Figures & data
Figure 1 Antibody Staining for presence of NMDA Receptors.
Notes: (A) Immunohistochemical staining of ovarian cancers from three patients. I, Positive staining of tumors with NMDAR1 antibodies; II, negative staining of normal adjacent tissue; III, negative staining with antibodies blocked by 20 µg/mL peptide antigen. (B) Sodium dodecyl sulfate polyacrylamide-gel electrophoresis using 12.5% gels and Western blot analysis with anti-NMDAR1 antibodies from Cell Signaling Technology. Shown is the presence of NMDAR1 protein at ~120 kDa in equally loaded lysates from A2780, SKOV3, and A2008 ovarian cancer cell lines. (C) Confocal imaging of A2780 and SKOV3 ovarian cancer cells with PANN1 antibodies.
Figure 2 PANN1 lgG on ovarian and breast cancer cells viability.
Notes: Reductions in cell viability (± standard error of mean) of A2008, A2780, and SKOV3 human ovarian cancer cells and MCF-7 breast cancer cells compared to vehicle controls produced by incubation for 24 hours with increasing concentrations of PANN1 antibodies as an IgG preparation (n=6 at each concentration). These antibodies had no effect on HEK293 cells (not shown).
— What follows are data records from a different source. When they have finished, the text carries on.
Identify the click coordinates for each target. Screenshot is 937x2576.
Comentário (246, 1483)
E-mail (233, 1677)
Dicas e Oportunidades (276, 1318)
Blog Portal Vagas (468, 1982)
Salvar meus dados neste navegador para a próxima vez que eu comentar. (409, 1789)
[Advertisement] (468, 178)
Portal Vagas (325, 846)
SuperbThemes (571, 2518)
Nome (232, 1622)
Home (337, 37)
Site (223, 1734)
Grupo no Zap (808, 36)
Concentrations are given as fractional dilutions from original antiserum.
Figure 3 Effect ifenprodil on A2780 cells and tumors.
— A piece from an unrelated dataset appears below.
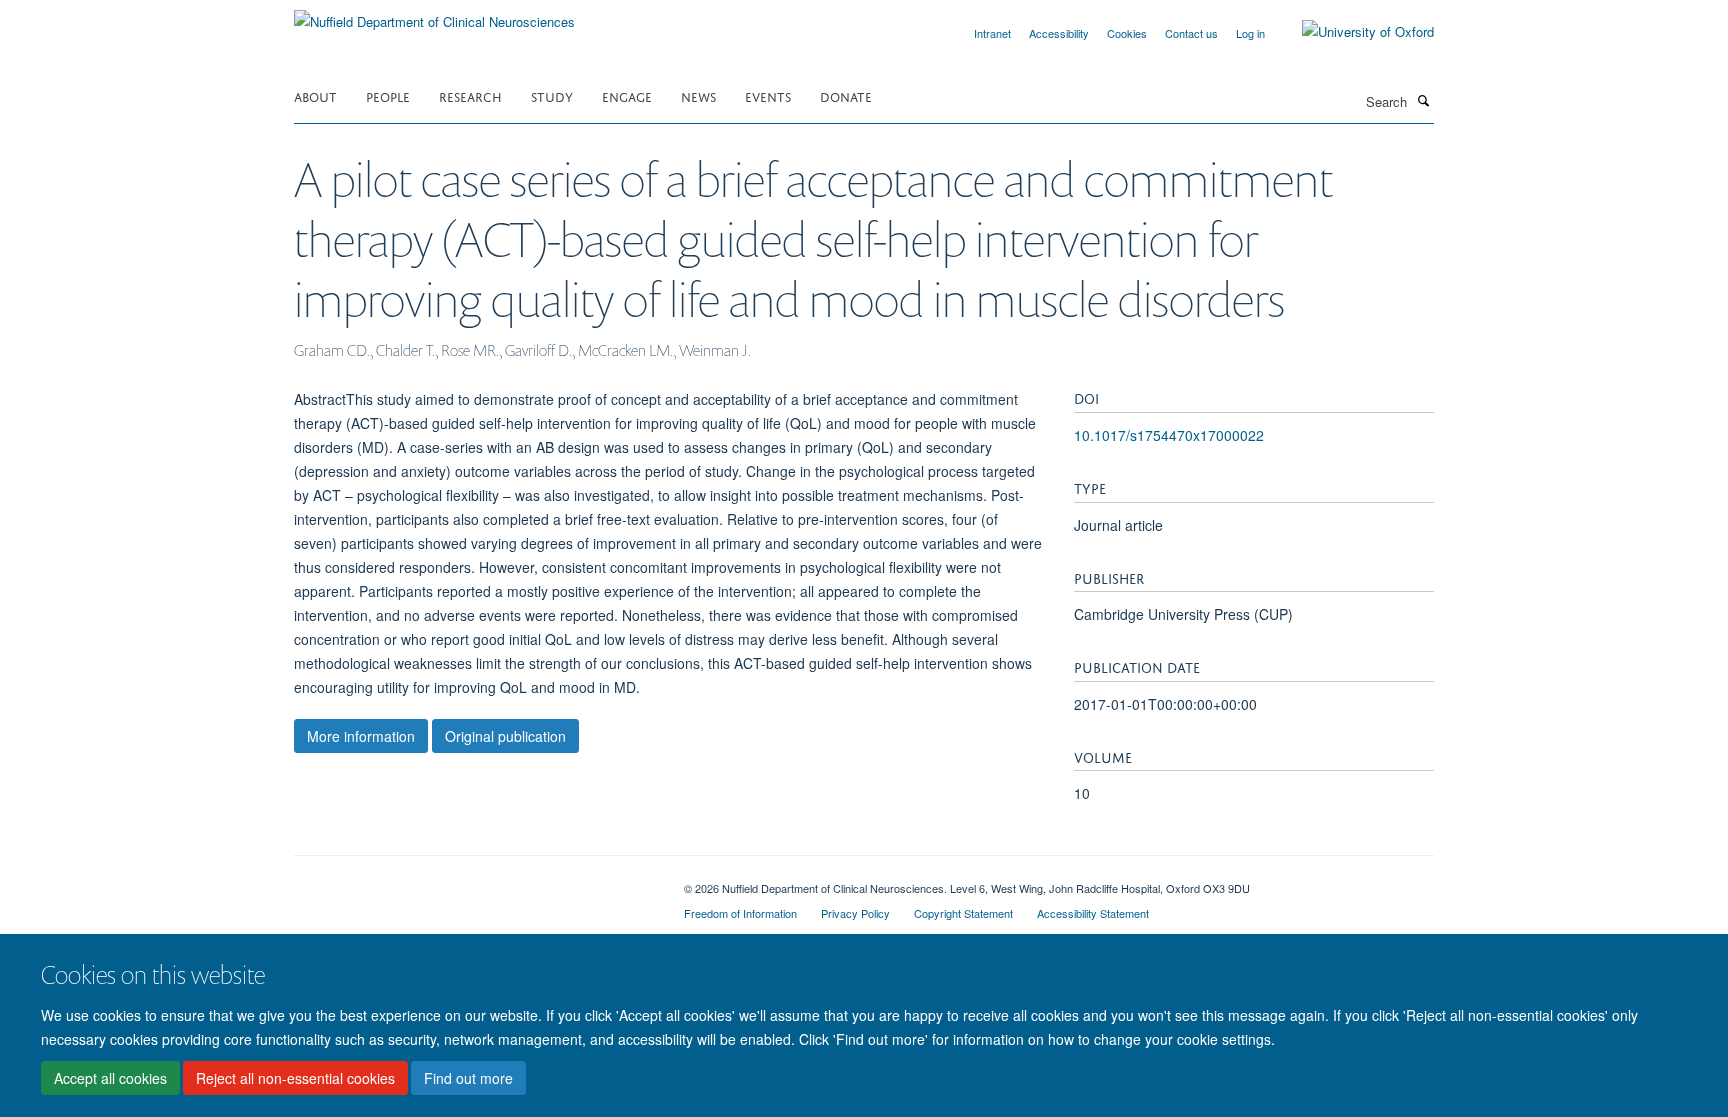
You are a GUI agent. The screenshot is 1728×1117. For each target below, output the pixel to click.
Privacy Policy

Notes: (A) Effects (± standard error of mean) on cell viability of A2780 ovarian cancer cells due to incubation with increasing concentrations of GluN2B antagonist ifenprodil compared with vehicle controls over 48 hours. The half-maximal inhibitory concentration was ~400 µM (n=16 at each concentration). (B) GluN2B antagonist influence on the growth of human ovarian tumor xenografts in nu/nu mice. Administration of ifenprodil at a daily dose of 2.5 mg/kg body weight for 10 days (days 0–9) significantly reduced growth of A2780 xenografts (P<0.01, n=6), while having no apparent impact on animal health.